Metropolitan News-Enterprise

 

Thursday, December 20, 2001

 

Page 10

 

Council Approves LAPD Bureau to Create Database to Track Problem Officers

 

By KIMBERLY EDDS, Staff Writer

 

The City Council yesterday dared the Police Commission to back down, unanimously approving a new police bureau to build a database to track problem officers just a week after the commission rejected the bureau’s oversight.

While the department will spearhead the design and implementation of the consent decree-required TEAMS II computer system, the council also approved a steering committee made up of representatives from the mayor, the city administrative officer and the chief legislative analyst offices to oversee the new LAPD Management System Reengineering Division to ensure the consent decree’s strict deadlines would be met.

The steering committee has the authority to make policy regarding TEAMS II and will work out differences between the LAPD and the city’s Information Technology Agency, which will work with the department on TEAMS II. A steering committee currently exists with the LAPD as a member.

Last week the Police Commission voted unanimously to accept the new bureau, but with the condition that the steering committee be advisory only and not have the ability to make department policy.

“[The commission] will not accept it if an outside entity is going to have policymaking authority,” Police Commission Executive Director Joe Gunn told the council.

Councilwoman Cindy Miscikowski, who chairs the Public Safety Committee, said the council and the decisions like those made by the Police Commission on the steering committee are how the department got into trouble with the federal government in the first place.

“That is exactly the reason we have a consent decree today,” Miscikowski said.

The department had tried to create a system similar to TEAMS II in 1992, but the project was never completed, she said.

“It’s not acceptable,” Councilman Jack Weiss said. “It’s just not acceptable for us to fail again.”

The Police Commission needs to realize a policymaking steering committee is not an option, Weiss said.

“It is how policy will be set and directed with regard to TEAMS II,” Weiss said.

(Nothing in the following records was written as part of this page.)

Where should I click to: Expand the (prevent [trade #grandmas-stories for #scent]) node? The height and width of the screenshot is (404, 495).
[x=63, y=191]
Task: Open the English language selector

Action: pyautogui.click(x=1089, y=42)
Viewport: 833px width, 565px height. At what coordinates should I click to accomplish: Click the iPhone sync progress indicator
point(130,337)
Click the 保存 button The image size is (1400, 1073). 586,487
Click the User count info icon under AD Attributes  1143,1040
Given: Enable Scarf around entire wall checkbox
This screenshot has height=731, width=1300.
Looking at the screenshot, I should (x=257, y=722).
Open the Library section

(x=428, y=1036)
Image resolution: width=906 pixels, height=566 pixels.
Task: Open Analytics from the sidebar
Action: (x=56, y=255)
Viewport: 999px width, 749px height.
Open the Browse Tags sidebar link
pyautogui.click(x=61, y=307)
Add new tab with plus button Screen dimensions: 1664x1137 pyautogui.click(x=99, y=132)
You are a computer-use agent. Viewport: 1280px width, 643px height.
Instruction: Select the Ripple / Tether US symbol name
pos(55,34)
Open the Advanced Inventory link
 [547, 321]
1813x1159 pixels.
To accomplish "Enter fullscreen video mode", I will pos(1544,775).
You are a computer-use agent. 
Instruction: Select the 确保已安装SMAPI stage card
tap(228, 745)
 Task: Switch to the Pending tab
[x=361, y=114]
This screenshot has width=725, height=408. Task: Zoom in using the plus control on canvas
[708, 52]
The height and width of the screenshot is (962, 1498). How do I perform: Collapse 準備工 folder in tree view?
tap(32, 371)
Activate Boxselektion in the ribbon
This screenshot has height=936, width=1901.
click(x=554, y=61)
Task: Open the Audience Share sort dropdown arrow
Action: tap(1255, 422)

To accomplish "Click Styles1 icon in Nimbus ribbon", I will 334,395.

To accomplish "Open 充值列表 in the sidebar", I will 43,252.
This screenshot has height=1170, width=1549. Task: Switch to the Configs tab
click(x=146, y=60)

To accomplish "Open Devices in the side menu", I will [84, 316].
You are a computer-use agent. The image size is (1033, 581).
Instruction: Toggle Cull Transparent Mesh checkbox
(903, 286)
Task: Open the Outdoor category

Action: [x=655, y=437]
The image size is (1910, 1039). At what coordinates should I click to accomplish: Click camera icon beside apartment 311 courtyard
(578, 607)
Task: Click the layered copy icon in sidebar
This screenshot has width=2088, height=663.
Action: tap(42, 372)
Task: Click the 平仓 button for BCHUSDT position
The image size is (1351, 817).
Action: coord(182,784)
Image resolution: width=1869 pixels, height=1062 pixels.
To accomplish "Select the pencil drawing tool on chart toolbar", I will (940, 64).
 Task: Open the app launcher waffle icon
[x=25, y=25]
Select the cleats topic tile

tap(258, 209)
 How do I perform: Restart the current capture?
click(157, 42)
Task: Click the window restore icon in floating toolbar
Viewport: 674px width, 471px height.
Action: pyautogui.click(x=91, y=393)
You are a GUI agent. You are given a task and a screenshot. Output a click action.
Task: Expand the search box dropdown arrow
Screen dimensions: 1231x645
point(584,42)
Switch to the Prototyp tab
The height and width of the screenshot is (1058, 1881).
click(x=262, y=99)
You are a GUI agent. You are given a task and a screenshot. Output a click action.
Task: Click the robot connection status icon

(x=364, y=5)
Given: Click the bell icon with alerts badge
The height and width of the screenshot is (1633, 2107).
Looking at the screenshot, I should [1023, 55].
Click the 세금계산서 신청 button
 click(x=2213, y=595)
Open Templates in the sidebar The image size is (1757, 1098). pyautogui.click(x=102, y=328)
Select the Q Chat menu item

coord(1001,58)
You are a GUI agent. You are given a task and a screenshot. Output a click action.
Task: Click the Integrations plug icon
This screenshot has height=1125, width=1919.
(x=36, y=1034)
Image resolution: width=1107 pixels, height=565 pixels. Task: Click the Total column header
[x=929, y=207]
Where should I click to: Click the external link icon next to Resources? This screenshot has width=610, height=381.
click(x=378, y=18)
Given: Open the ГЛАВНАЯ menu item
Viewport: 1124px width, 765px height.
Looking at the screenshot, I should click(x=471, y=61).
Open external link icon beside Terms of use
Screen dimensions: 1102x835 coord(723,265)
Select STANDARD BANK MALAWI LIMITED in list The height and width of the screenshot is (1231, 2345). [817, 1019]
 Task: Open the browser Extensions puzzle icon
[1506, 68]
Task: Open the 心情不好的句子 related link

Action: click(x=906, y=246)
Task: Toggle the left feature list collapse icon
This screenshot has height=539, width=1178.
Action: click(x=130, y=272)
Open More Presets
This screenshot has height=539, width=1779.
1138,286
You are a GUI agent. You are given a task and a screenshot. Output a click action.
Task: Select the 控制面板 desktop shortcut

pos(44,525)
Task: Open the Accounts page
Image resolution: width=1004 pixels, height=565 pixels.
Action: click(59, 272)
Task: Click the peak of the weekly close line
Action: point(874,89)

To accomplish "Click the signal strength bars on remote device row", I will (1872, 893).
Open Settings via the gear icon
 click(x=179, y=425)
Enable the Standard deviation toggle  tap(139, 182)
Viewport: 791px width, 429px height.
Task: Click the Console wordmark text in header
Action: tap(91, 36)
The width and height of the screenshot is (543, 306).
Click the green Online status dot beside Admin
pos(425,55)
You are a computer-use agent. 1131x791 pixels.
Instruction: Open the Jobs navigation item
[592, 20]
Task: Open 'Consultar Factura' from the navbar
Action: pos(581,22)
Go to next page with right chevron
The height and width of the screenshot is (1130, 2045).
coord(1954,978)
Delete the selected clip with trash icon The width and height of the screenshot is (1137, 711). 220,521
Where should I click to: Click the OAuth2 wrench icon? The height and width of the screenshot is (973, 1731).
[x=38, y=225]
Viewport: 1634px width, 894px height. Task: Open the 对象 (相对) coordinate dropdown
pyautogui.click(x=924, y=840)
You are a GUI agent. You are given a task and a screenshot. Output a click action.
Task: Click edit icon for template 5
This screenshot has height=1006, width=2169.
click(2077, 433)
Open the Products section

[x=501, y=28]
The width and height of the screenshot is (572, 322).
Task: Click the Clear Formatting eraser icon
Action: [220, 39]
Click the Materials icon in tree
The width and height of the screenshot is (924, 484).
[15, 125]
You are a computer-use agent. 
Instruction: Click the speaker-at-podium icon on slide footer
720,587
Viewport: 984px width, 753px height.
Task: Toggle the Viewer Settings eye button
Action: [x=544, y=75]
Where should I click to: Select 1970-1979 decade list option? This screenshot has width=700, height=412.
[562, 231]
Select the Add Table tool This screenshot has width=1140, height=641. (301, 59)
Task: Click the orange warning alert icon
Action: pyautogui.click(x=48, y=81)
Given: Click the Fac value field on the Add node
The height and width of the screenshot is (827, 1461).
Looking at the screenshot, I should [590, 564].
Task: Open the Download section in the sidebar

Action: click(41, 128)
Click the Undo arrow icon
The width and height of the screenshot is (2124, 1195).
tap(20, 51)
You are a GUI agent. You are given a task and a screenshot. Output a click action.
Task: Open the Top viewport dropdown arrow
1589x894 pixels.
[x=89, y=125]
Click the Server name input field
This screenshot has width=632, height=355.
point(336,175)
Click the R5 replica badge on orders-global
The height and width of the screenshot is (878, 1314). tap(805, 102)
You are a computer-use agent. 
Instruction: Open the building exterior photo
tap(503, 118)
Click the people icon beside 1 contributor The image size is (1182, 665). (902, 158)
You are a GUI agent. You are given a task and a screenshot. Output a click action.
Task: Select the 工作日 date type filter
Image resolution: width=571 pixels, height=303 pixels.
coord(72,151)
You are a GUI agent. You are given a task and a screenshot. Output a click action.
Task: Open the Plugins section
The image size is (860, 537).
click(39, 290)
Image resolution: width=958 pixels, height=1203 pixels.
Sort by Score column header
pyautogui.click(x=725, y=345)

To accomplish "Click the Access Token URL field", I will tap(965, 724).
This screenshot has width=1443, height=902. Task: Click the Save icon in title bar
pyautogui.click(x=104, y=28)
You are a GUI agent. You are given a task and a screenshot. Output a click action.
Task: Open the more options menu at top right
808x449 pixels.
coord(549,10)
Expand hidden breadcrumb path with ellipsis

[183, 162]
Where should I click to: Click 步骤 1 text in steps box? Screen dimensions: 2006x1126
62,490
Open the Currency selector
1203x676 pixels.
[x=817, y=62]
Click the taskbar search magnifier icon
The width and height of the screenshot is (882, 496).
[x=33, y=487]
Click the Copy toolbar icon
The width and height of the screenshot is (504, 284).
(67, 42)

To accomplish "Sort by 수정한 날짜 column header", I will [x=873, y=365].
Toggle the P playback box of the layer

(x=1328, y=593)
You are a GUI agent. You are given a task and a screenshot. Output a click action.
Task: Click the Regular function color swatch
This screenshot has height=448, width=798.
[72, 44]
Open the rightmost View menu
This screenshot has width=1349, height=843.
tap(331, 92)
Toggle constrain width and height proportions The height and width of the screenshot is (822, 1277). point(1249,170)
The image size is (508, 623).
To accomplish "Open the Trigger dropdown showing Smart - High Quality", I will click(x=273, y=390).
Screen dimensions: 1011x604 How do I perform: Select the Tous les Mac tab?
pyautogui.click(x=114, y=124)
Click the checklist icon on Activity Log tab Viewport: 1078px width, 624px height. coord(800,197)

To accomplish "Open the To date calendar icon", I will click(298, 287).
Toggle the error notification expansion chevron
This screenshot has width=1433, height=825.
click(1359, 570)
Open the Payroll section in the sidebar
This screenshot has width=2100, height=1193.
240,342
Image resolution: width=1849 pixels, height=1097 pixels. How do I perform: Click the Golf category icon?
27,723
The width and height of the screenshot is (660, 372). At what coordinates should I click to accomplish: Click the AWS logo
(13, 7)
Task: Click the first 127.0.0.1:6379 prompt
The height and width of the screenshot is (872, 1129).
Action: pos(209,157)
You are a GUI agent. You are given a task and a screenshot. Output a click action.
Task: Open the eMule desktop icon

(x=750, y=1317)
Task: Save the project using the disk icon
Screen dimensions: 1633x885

Once in place, the database will contain information on officers including: all uses of non-lethal and lethal force; all officer-involved shooting incidents and firearms discharges; all incidents in which a complaint has been filed against the officer; all arrest reports and citations made by the officers, including motor vehicle and pedestrian stops.

“This council will see, if no one else will, that TEAMS II will be implemented within the requirements of the consent decree,” Weiss said.

Chief Legislative Analyst Ron Deaton, whose office is currently running the project, said the mayor and the council must be allowed to have oversight since they are the ones who report directly to the Independent Monitor.

“The city has a responsibility to make sure those deadlines are met,” Deaton said. “I do not believe it would be reasonable for the council and the mayor to walk away from this responsibility and that’s why the steering committee is there.”

Deaton also noted that TEAMS II has an extremely tight implementation deadline of 24 months.

“It is very crucial that a dedicated staff be provided with the necessary resources and expertise to accomplish that,” Deaton said. “I believe having a deputy chief and a dedicated staff is necessary for us to have a chance at meeting those deadlines.”

“I can’t tell you how strongly I recommend that we proceed with this,” he said.

Miscikowski urged her colleagues to act quickly on the issue to avoid cutting it close to the immovable deadlines of the consent decree.

“A delay at this point is costly,” Miscikowski said. It’s costly to the implementation of the TEAMS II program and it’s costly to the city to be able to meet consent decree deadlines.”

But Councilman Hal Bernson, who opposed the city’s entering into a consent decree, said he felt uncomfortable about voting for something that the Police Commission rejected.

“I think the commission must have some reason why they don’t want oversight,” Bernson said.

“I’ll vote for it, but I have a lot of misgivings about it,” Bernson said.

Mayor James Hahn must still approve the council’s decision, but Tim McOsker, Hahn’s chief of staff, told the council that the mayor supports having a policymaking steering committee.   

McOsker characterized the situation as a “failure to communicate between the council and the commission.”

“This will work out,” McOsker told the MetNews.

The Police Commission will discuss the council’s action at it’s meeting on Jan. 8, Gunn said.

“We’ll take [TEAMS II] but we’ll take it with all the policy and decision making authority,” Gunn said.

Despite the disagreement between city entities, LAPD Lt. Horace Frank said there is not a possibility of conflicting orders from the Police Commission and the City Council arriving at the department.

“Ultimately the city leaders have the last say,” Frank said.